=== Отрывок текста ===

По окончании с отличием церковноприходской школы профессиональное художественное образование получил в малярно-живописных мастерских, Обществе поощрения художеств, Мастерской живописи и рисования для учащихся академика Л. Е. Дмитриева-Кавказского. Трижды пытался поступить в Академию художеств, но был принят лишь как вольнослушатель за отличное «знание анатомии». Но пребывание его в стенах этого учебного заведения было связано с постоянными скандалами: то он позволял себе на занятиях писать «открытыми» чистыми цветами в духе фовистов, то садился у самых ног натурщика и начинал рисунок без всякой компоновки с тщательной проработки сразу пятки (в итоге вся работа оказывалась неожиданно анатомически и графически точной) и пр. Кстати, необычную манеру начинать тщательно работать с угла полотна и постепенно наращивать всю композицию сохранил на всю жизнь. В итоге был исключён, но по ходатайству ценивших дар талантливого строптивого студента преподавателей был восстановлен. Однако учёба в Академии, где профессора со студентами вели рафинированные разговоры о цвете кожи бедра Аполлона Бельведерского и пр., наскучила Филонову, и он с очередным скандалом хлопнул дверью уже сам.

=== Исходный материал ===

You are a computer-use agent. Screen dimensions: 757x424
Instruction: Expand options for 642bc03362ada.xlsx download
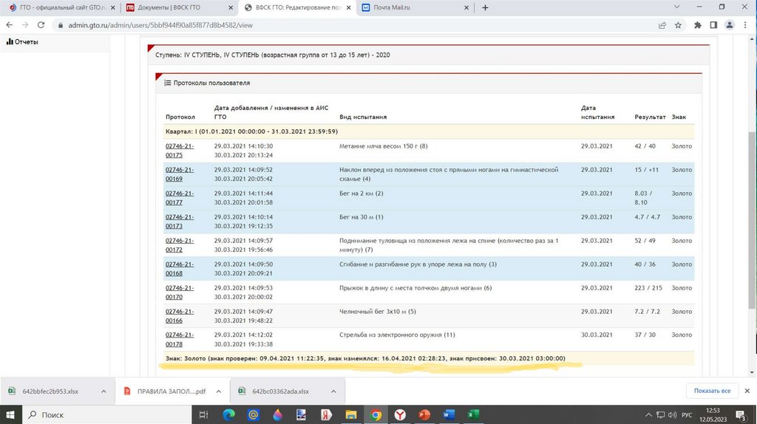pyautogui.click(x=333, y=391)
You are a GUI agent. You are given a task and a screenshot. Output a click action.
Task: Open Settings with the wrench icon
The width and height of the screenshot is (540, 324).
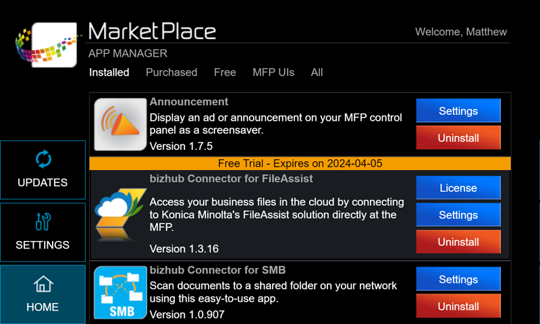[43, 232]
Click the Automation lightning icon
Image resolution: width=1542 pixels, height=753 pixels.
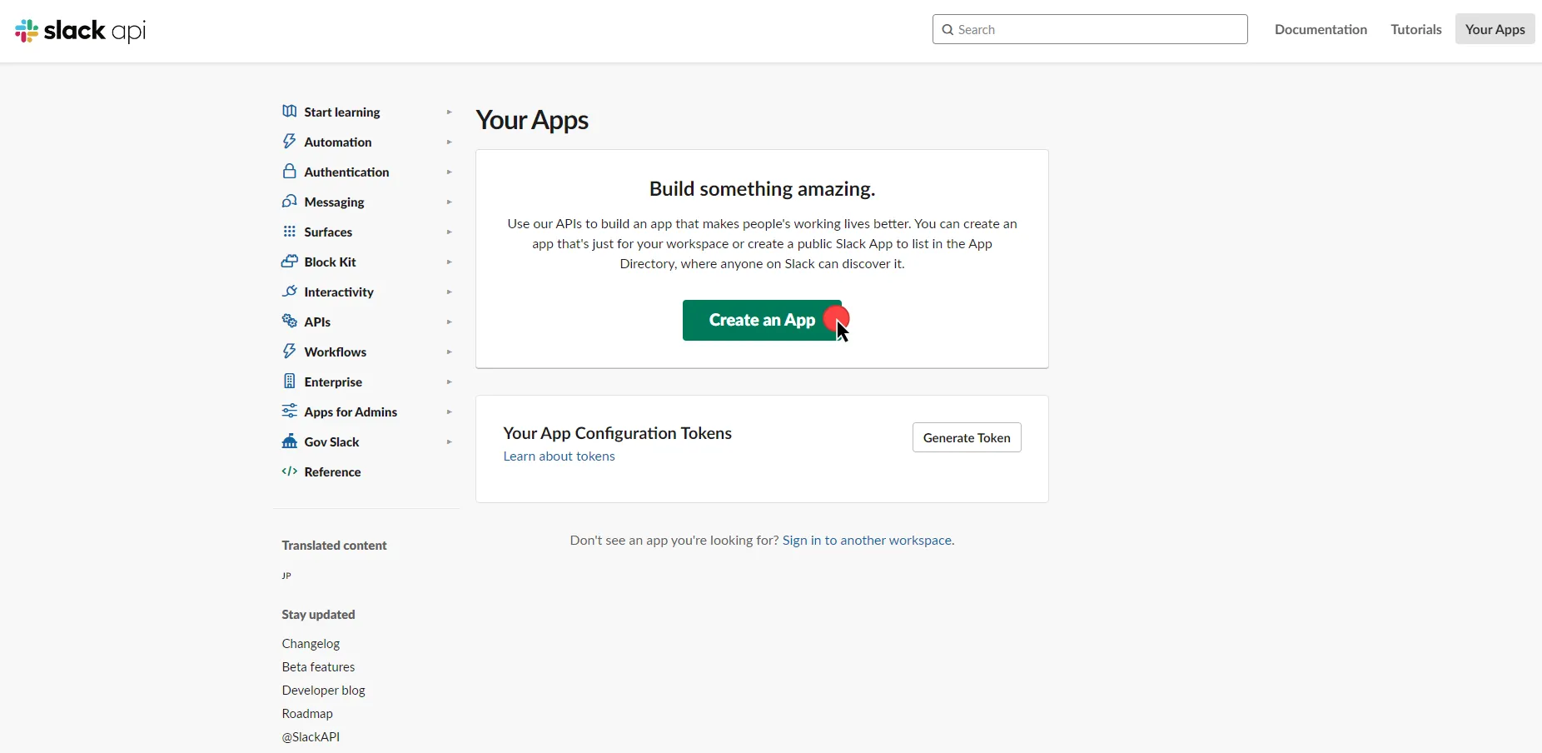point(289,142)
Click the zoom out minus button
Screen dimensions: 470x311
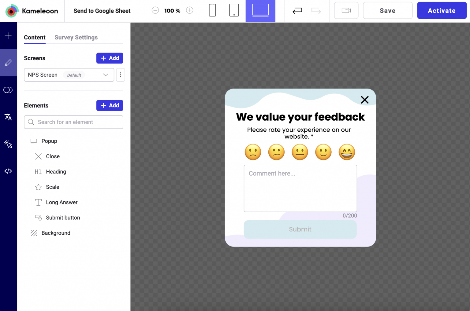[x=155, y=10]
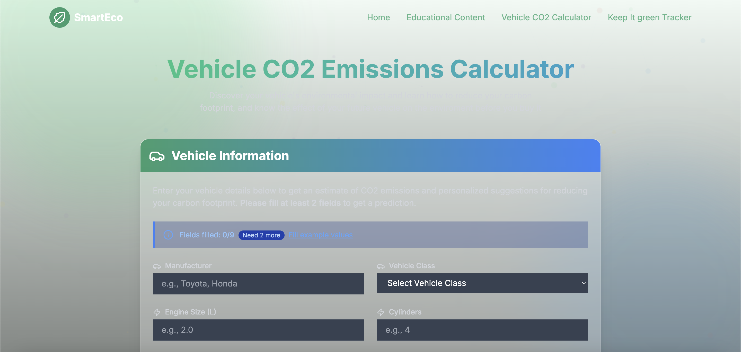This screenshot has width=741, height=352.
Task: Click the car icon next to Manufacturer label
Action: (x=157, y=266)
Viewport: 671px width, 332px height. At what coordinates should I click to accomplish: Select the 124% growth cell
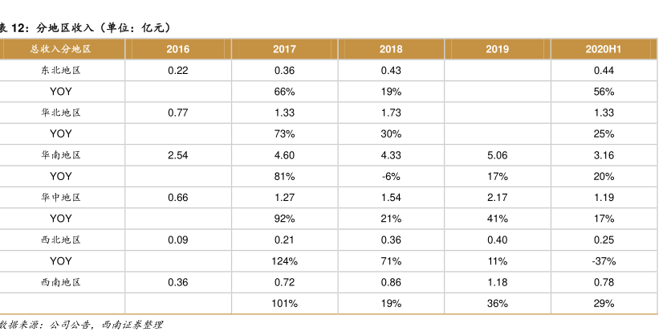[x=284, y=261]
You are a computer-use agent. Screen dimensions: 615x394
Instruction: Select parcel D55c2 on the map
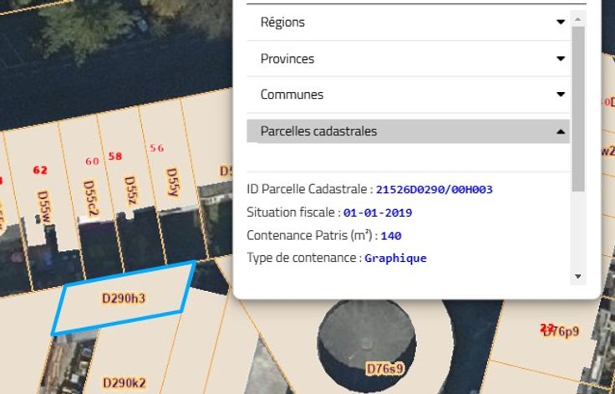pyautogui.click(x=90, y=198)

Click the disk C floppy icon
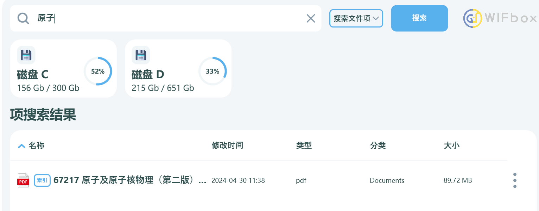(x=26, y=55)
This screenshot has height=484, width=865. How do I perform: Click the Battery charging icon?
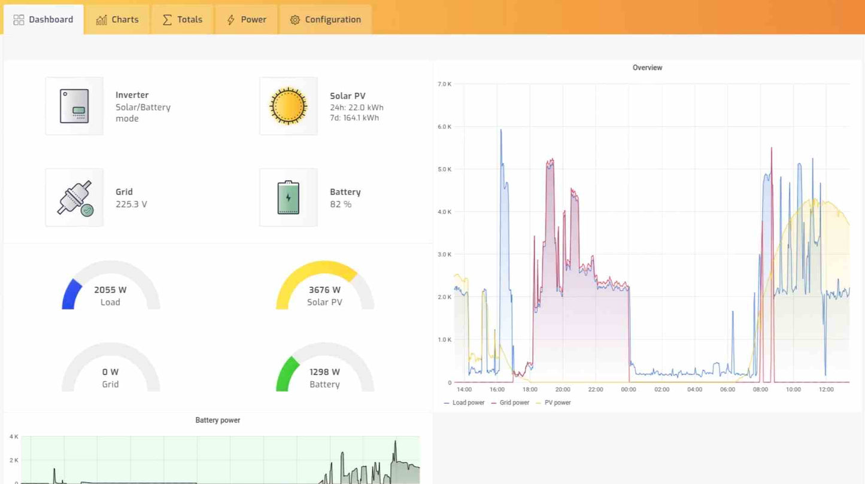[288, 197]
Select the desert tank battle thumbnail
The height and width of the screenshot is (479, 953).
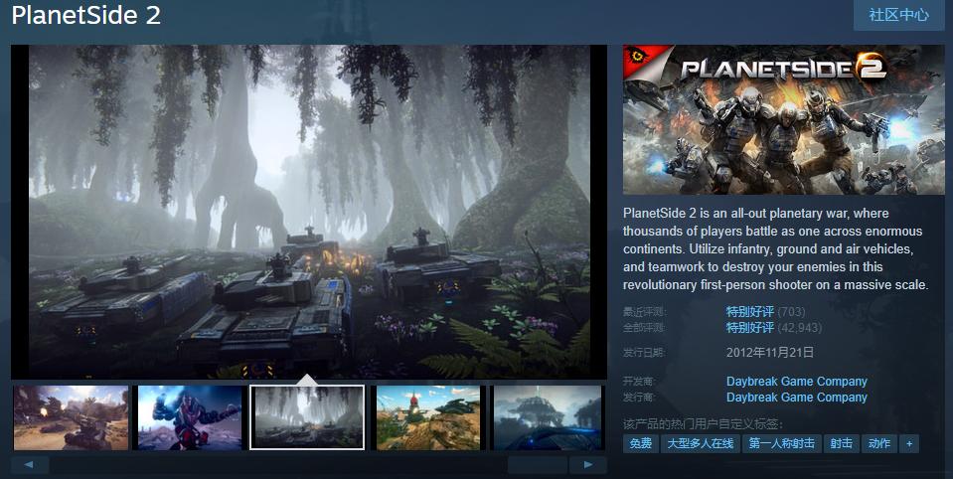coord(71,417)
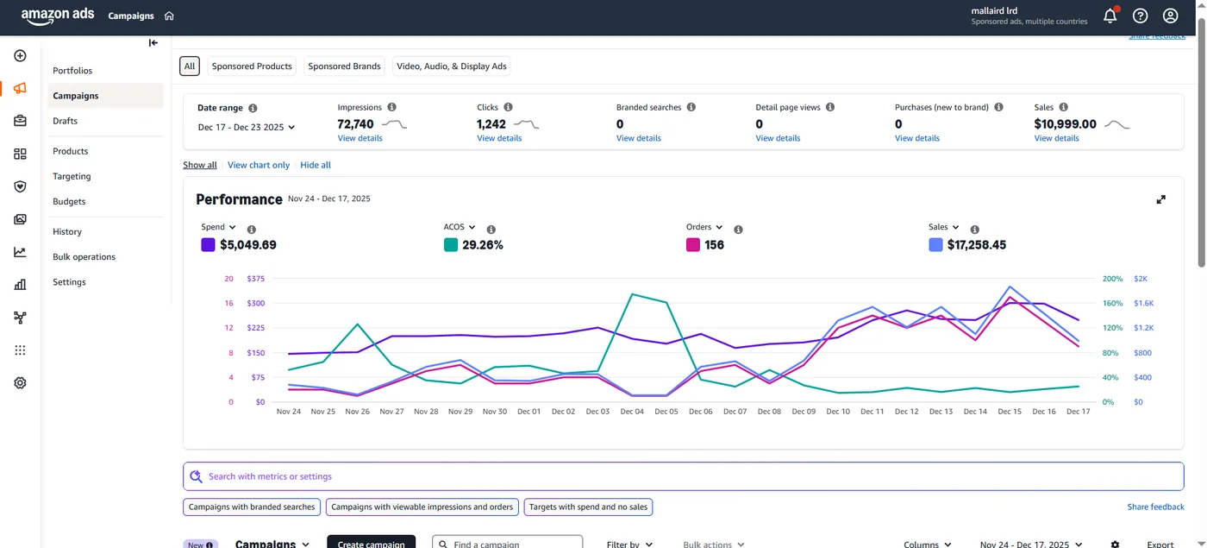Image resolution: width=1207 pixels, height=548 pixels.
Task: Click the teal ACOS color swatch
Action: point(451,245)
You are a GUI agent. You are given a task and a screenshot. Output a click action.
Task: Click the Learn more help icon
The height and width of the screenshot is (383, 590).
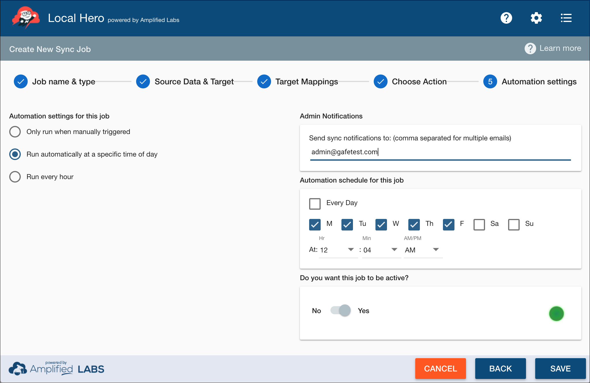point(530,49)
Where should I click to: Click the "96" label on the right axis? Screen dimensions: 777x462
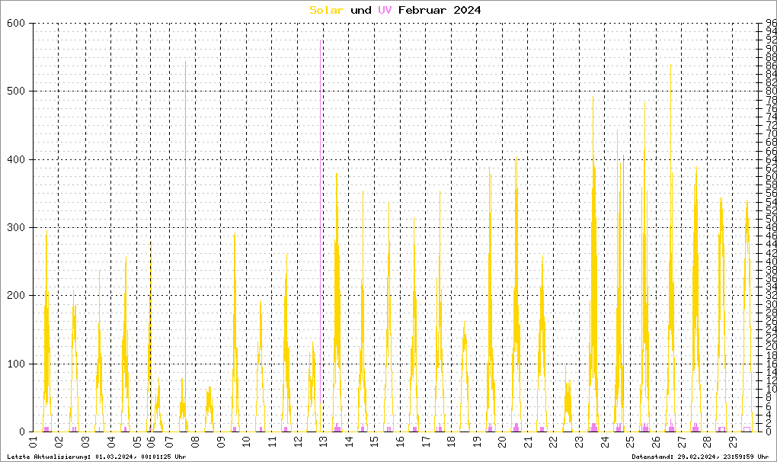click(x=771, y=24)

===

• **Что нужно сделать**:
Ответьте на вопросы по отрывку об учёбе Филонова:
(а) Кем Филонова приняли в Академию художеств и за что?
(б) Какую манеру работы он сохранил на всю жизнь?
(в) По чьему ходатайству его восстановили после исключения?
Материал здесь никак не используется.

• **Ответ**:
(а) Его приняли вольнослушателем за отличное «знание анатомии».
(б) Он начинал тщательно работать с угла полотна и постепенно наращивал всю композицию.
(в) По ходатайству преподавателей, ценивших его дар.